» ACTIVITY
Where the word "help" shows up in the entries below, please copy the whole line.

-- MATERIAL FOR THIS TASK follows --

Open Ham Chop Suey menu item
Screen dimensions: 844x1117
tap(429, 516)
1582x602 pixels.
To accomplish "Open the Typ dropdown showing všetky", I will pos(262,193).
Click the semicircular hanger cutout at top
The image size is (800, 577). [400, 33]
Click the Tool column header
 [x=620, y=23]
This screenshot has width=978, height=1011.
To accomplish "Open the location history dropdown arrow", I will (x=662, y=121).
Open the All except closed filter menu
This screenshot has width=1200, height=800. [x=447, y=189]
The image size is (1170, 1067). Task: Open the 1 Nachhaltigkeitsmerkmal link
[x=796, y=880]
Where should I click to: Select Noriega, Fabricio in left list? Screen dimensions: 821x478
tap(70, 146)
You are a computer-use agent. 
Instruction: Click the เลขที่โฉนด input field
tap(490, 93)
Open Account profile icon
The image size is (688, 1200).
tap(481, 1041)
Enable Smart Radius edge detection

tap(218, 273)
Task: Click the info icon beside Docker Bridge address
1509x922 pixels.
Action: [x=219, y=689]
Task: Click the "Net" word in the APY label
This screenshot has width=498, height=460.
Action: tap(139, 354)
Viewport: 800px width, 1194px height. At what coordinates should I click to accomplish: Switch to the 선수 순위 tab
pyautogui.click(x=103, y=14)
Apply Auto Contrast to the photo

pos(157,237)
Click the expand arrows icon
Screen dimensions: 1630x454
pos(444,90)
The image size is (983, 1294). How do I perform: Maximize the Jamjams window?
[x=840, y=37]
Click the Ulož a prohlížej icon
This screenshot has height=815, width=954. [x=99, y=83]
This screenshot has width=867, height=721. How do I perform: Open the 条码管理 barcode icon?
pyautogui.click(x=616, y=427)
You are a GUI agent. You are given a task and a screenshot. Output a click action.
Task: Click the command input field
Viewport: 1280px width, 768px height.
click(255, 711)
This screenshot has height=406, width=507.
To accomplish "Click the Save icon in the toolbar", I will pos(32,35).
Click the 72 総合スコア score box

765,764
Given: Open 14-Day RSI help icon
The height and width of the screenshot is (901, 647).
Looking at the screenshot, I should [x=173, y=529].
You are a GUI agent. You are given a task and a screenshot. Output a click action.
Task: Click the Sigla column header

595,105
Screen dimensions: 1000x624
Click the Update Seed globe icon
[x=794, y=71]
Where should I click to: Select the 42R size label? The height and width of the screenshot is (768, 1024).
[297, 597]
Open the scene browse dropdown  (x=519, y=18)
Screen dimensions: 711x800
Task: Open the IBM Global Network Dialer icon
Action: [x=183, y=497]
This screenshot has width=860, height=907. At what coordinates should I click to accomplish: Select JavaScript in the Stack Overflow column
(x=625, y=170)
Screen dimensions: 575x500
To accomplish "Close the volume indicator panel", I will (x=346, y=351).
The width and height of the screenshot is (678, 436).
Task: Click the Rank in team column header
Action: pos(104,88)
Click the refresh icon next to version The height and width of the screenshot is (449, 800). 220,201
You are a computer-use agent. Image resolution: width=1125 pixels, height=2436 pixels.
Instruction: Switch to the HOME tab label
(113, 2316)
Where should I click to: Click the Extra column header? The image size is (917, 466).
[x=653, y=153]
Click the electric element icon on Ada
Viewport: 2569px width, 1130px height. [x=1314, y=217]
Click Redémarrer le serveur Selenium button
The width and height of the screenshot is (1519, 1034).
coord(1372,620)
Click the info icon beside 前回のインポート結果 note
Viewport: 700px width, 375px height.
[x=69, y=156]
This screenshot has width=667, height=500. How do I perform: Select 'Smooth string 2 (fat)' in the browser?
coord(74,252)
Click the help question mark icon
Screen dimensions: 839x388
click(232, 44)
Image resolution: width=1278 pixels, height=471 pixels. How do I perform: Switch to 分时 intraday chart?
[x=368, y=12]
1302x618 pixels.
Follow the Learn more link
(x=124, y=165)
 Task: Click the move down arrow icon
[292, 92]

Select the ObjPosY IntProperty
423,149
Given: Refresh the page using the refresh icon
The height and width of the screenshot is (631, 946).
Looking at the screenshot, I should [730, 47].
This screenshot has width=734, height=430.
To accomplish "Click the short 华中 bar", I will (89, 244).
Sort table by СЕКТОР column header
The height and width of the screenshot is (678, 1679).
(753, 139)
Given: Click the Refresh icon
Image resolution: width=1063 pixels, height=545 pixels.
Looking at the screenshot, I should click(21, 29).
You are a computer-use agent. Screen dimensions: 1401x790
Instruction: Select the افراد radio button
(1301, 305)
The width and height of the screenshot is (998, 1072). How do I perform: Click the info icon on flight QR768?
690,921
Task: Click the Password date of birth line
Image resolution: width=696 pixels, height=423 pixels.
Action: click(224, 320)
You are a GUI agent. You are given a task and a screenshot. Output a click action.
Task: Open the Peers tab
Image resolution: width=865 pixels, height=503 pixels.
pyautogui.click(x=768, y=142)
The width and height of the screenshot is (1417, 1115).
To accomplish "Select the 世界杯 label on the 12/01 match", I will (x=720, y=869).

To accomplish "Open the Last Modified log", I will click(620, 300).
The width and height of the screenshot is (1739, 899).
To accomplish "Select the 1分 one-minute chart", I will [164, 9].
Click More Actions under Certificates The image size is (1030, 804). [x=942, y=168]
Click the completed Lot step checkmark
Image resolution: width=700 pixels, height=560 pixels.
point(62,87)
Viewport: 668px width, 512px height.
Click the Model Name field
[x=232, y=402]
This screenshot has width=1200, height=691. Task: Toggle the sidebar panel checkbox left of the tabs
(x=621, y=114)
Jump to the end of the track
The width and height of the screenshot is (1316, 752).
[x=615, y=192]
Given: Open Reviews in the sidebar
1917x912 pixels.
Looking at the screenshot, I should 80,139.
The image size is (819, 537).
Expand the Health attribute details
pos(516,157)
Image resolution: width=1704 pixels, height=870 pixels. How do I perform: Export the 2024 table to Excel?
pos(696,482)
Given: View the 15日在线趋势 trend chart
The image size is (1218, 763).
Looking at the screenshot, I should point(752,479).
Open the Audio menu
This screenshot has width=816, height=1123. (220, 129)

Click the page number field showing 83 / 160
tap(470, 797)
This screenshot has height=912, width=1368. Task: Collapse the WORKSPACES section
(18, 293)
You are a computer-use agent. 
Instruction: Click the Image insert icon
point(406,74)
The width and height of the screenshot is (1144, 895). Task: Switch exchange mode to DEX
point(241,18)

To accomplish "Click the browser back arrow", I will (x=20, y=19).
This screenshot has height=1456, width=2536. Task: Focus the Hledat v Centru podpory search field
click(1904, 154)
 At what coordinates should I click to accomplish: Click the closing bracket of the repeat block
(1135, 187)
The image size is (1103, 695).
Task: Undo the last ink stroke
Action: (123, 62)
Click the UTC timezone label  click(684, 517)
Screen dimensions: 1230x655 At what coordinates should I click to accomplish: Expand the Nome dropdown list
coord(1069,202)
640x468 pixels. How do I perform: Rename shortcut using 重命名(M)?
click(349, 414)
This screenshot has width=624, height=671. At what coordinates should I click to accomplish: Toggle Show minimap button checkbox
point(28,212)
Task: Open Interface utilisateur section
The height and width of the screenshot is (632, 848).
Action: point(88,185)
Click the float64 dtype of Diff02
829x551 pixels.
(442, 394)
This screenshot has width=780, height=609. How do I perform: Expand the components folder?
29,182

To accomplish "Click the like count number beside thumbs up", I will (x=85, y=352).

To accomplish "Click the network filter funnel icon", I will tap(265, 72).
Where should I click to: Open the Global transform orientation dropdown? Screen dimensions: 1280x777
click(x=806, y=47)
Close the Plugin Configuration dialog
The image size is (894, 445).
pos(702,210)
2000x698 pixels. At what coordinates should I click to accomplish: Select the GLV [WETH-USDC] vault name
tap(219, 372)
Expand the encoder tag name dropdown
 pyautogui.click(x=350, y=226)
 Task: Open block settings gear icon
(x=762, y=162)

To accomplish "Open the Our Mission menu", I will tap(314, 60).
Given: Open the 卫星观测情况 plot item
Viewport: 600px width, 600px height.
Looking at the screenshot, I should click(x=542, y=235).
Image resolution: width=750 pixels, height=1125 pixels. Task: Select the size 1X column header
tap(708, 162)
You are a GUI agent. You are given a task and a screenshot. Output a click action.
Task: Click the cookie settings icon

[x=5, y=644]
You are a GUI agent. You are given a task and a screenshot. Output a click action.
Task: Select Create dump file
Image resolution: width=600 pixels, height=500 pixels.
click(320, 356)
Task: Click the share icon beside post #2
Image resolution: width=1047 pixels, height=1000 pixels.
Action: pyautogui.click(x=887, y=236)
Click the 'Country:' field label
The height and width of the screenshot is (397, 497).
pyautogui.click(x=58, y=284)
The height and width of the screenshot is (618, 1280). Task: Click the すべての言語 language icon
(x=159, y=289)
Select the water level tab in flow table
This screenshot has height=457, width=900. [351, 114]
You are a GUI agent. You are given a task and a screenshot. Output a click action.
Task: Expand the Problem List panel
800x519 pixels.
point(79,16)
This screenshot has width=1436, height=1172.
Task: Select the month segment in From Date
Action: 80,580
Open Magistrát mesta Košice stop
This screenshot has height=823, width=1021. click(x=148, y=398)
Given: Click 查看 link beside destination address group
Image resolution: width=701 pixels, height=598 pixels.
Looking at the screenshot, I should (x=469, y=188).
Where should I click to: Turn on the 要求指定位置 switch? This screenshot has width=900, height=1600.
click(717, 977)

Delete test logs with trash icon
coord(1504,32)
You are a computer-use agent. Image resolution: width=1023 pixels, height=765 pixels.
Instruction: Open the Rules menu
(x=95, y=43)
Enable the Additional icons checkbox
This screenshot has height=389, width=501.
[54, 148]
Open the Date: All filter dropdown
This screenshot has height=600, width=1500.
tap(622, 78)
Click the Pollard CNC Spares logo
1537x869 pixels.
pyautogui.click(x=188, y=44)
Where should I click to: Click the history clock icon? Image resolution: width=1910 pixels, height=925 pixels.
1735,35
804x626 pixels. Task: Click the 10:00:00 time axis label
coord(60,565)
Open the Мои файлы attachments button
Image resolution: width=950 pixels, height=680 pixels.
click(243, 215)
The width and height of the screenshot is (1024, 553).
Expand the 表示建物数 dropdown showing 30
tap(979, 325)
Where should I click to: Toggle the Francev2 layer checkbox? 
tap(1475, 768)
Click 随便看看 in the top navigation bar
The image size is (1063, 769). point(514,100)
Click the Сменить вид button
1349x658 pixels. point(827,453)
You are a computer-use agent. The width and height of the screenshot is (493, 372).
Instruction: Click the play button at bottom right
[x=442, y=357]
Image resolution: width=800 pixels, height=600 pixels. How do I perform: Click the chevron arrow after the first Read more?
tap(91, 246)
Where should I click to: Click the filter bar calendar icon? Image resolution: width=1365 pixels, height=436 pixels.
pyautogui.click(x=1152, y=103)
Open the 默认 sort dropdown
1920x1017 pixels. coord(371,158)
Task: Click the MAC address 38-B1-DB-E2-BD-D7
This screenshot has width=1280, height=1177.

-- MATERIAL FOR THIS TASK concluded --

» OUTPUT FOR THIS EXERCISE
Given: Open 14-Day RSI help icon
Click the help question mark icon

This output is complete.